Segment Open
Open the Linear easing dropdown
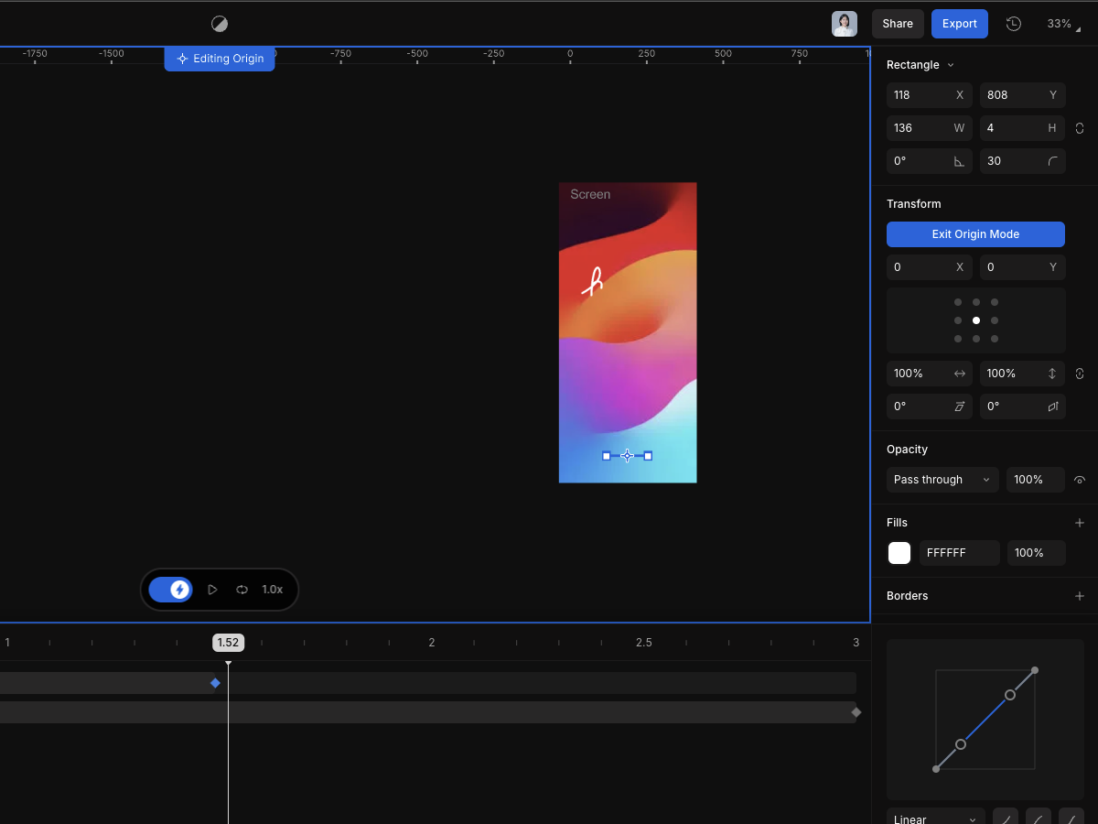(x=936, y=819)
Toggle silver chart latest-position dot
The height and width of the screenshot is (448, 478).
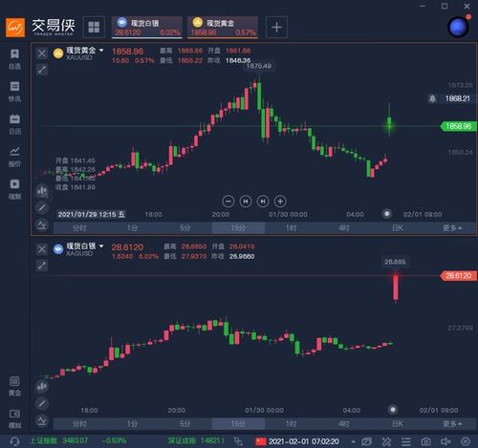[393, 410]
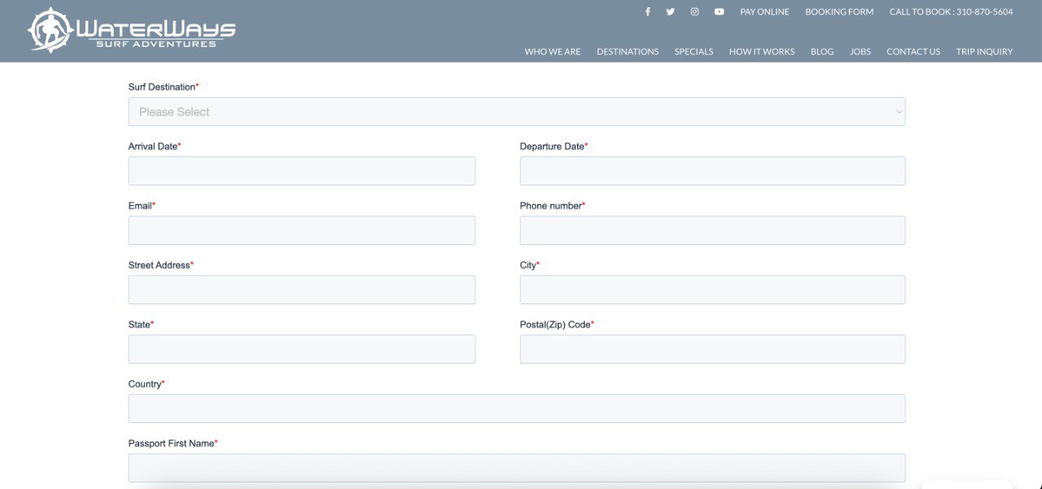Open the Booking Form link
The width and height of the screenshot is (1042, 489).
839,12
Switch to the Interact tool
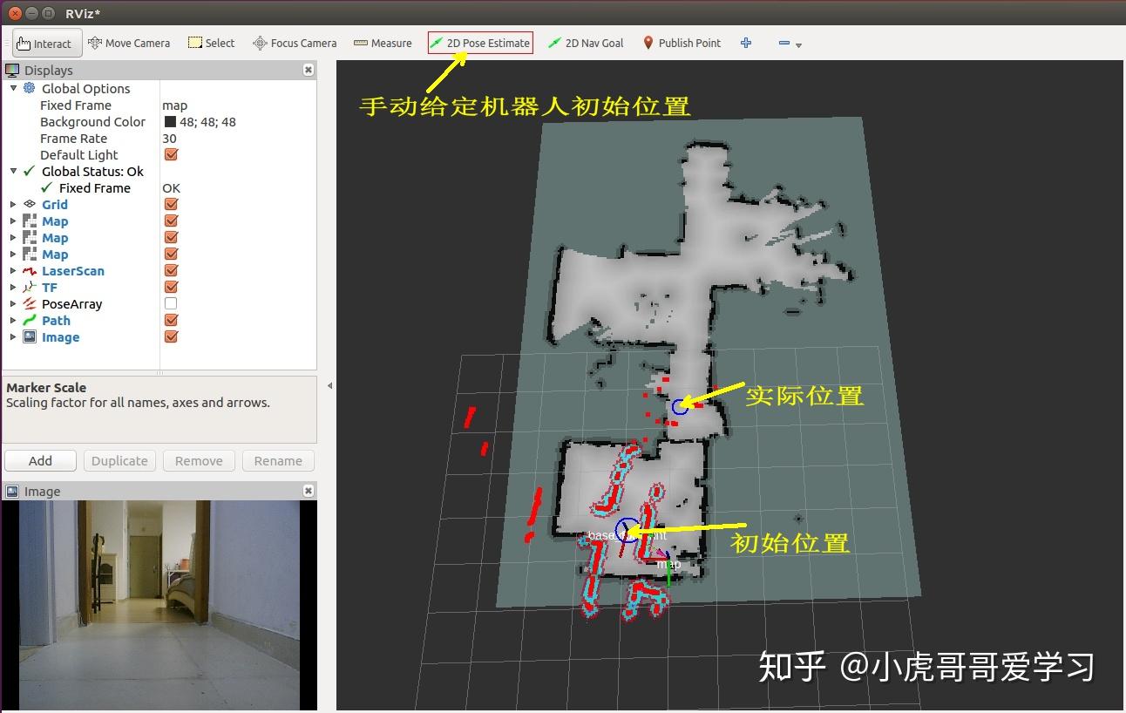Image resolution: width=1126 pixels, height=713 pixels. point(46,43)
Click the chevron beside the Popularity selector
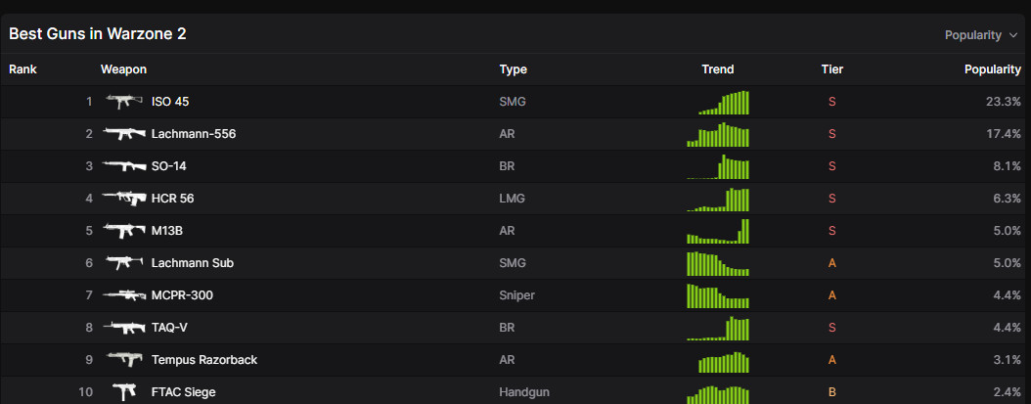 point(1013,35)
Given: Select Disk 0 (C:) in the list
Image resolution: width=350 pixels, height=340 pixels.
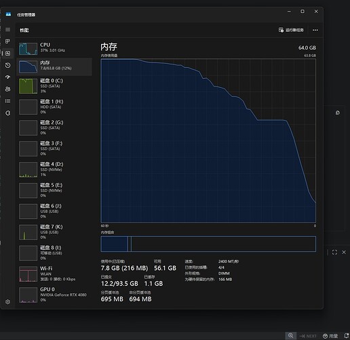Looking at the screenshot, I should [54, 86].
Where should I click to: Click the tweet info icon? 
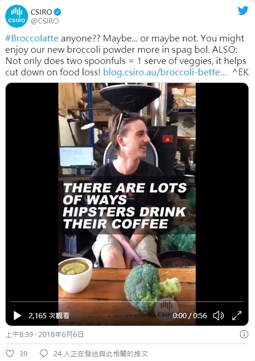(244, 334)

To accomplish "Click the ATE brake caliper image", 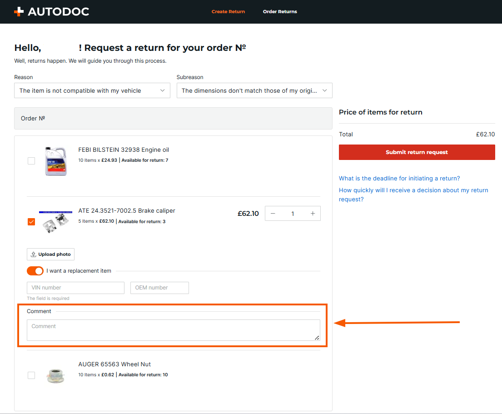I will coord(55,222).
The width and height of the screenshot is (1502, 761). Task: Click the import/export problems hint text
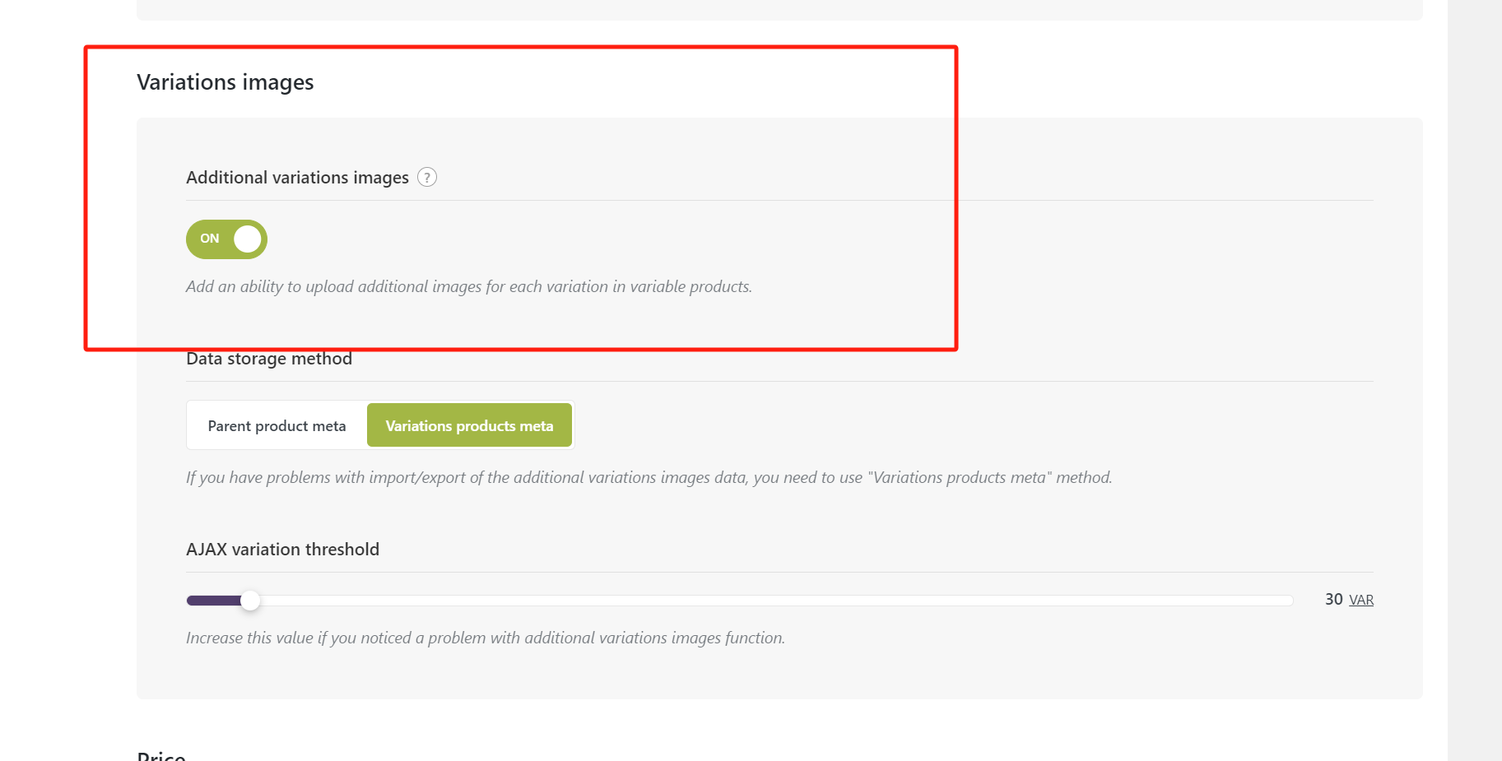point(649,478)
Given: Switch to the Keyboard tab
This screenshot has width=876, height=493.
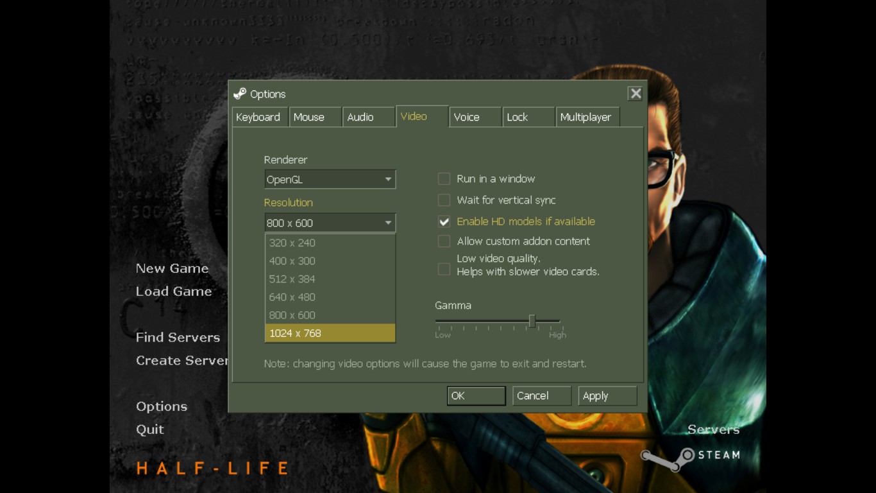Looking at the screenshot, I should click(260, 117).
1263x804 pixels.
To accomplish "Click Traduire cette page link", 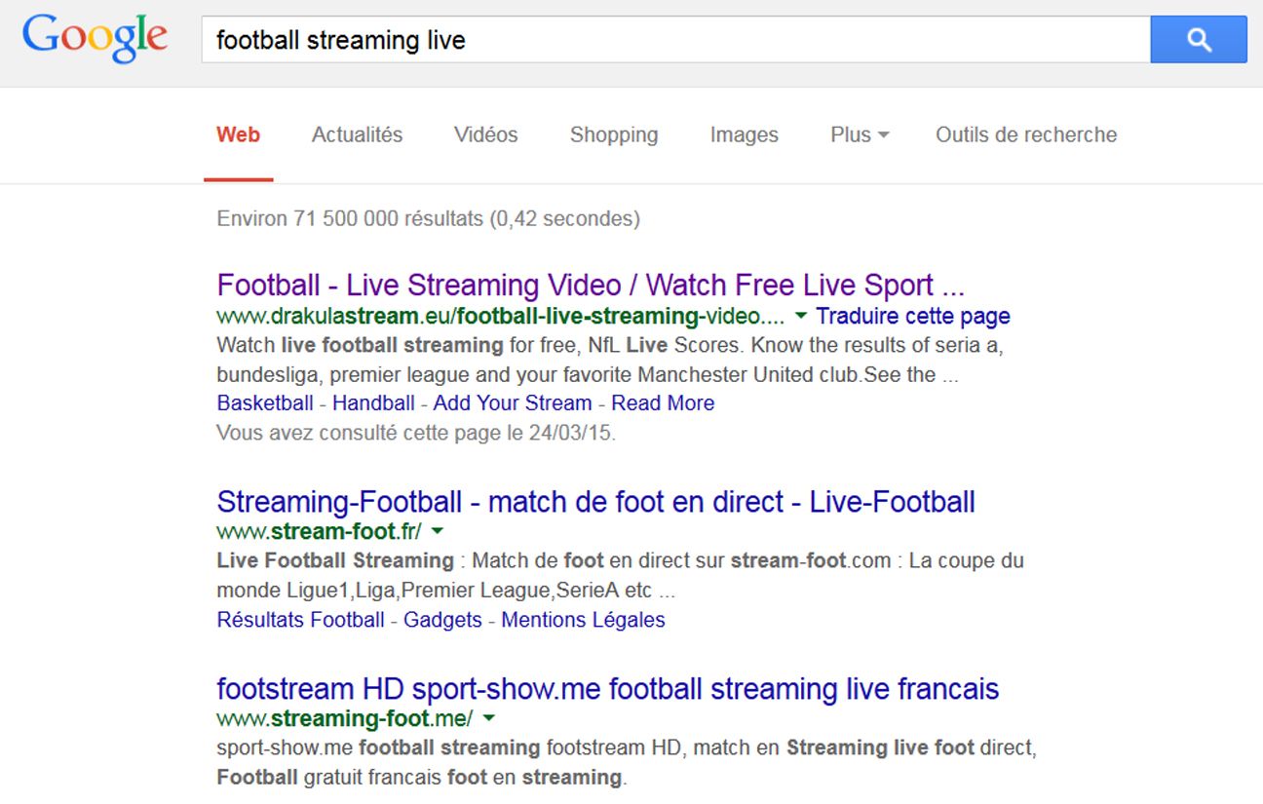I will pos(912,316).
Segment Closed
- Your objective -
Locate and copy each line in the data above that includes the word "Given".

- Output below -
Given: Select Disk 0 (C:) in the list
Given: Switch to the Keyboard tab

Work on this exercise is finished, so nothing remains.